I know I can check up on releases here, but is there a way I can be notified when updates are released, ie: newsletter?

GitHub watch options, Custom, Select Releases.

Cloud users also receive the newsletters that point back to the release notes.
We had a sign up for newsletters only, but I can’t find it any more, will ask about it.

1 Like

Hello. I can reproduce this issue even with the aclk-ng installation argument. 3 out of the 8 servers we have are showing unreachable.
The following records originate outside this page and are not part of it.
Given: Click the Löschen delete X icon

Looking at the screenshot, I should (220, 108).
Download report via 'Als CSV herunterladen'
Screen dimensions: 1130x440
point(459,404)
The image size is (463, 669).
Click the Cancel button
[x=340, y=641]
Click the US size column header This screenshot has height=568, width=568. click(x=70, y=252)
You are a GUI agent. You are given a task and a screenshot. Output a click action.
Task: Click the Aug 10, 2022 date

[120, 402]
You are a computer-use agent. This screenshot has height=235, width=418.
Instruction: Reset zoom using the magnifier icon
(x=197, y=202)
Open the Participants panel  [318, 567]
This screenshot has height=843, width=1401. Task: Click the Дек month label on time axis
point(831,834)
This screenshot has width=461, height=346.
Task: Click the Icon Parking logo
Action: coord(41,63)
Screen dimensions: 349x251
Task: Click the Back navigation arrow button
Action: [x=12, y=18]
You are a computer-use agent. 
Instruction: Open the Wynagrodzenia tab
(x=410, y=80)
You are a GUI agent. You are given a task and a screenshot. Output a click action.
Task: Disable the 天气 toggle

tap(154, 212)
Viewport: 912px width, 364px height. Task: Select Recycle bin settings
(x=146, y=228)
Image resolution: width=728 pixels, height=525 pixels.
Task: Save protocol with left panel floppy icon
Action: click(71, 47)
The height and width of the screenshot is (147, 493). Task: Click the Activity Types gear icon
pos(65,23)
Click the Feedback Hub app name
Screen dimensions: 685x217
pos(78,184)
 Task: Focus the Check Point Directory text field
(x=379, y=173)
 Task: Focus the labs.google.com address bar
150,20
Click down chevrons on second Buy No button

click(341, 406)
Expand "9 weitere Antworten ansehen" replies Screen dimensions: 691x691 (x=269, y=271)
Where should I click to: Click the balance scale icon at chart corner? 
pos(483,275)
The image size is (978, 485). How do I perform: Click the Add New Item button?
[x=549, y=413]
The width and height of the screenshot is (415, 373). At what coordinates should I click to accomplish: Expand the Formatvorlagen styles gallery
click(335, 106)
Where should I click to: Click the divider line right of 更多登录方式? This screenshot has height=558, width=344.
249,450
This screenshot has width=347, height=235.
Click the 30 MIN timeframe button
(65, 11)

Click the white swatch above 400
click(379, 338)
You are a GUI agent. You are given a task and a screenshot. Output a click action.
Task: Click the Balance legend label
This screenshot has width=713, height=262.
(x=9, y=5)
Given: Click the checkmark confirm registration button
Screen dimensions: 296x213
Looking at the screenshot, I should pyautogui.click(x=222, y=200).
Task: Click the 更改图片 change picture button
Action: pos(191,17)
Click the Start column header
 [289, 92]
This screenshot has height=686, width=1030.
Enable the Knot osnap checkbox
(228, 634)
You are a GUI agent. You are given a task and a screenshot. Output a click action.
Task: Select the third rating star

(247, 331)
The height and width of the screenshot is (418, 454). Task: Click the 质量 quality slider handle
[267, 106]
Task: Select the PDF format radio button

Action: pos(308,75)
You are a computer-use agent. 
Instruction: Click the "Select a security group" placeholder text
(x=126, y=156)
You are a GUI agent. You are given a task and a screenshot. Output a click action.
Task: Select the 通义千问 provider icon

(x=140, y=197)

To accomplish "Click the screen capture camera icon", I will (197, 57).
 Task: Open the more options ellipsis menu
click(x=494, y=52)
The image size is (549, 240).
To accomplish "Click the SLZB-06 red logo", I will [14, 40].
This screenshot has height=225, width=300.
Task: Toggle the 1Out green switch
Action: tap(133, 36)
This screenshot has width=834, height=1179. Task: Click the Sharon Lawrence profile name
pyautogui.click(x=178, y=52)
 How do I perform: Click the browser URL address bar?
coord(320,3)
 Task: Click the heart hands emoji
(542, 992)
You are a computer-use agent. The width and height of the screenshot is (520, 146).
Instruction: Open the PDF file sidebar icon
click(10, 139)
We run Ubuntu 20.04.1 LTS GNU/Linux 5.4.0-47-generic x86_64 on most of the two of them and one is on 18.04 LTS. If you need logs or more information, do ask.

Nikos

1 Like

Pinging @underhood who is leading the efforts in aclk-ng :slight_smile:

@eramsorgr We cannot be sure this is the same issue at this moment.

Can you provide error.log filtered for aclk? e.g. grep -ai aclk /var/log/netdata/error.log?

@underhood there seems to be no error logs in two of the three node (that don’t show up) even after restarting the netdata agent and attempt to manually run the update cronjob (in case something was broken in the installations) the local dashboard works fine but ‘unreachable’ on cloud.

However, the third node that is facing the issue has an error log and it’s quite big. It’s mostly repeating itself as the agent is (speculating here) trying to connect to the cloud. Here’s the log file from my cdn

Cheers,
Nikos

1 Like

@eramsorgr would you be willing to share
/api/v1/charts and /api/v1/info from local dashboard of the agent you gave me error.log from. You can send it to me timotej on netdata.cloud in case posting publicly is an issue

@underhood I have sent both logs on your Discord account since I found you there and I believe its easier to share those files. Let me know if you have received them.

Nikos

Thanks I got it. I think I know the problem already.
It is indeed different problem from what guys above mentioned.
I will have to take some time to fix this properly. Would you mind using ACLK Legacy until I do so?

No problem and sure thing. I will try reverting to ACLK legecy and just to confirm, I should simply remove it from the config right?

@eramsorgr you can check what ACLK implementations are available in your agent (depending how you built/installed it) by running netdata -W buildinfo . In case both are available switching to Legacy is simple configuration change in netdata.conf.

Alrighty, @underhood it seems to be showing as reachable after setting the ACLK mode to legacy. So far so good. Gonna try this to the other two nodes and edit this post.

EDIT: Seems like the rest two nodes, the ones that also showed no errors in the error logs (netdata works perfectly fine locally) are still unreachable.

@eramsorgr seems our assumption that all 3 nodes are experiencing the same issue is wrong… Do they have the Legacy available as well? If it is not the config setting will be ignored.

If they do can we take a peek at error.log of those as well?

Yeah they have legacy available, @underhood however using grep or even nano to see the error.log outputs nothing, it’s squeaky clean for some reason! No clues.

are they native nodes? dockerized? Could it be the install prefix is something like /opt in which case the path would be /opt/netdata/var/log/netdata/error.log?

Oops noticed the wrong mention : P

Netdata was installed in all nodes via running the one-line installer, not dockerized. No results in both nodes in /opt/…

Seems like most nodes are up, now one that was working is now showing unreachable.
ACLK error logs

I am unsure if it’s using ACLK ng or legacy, the config value is commented out.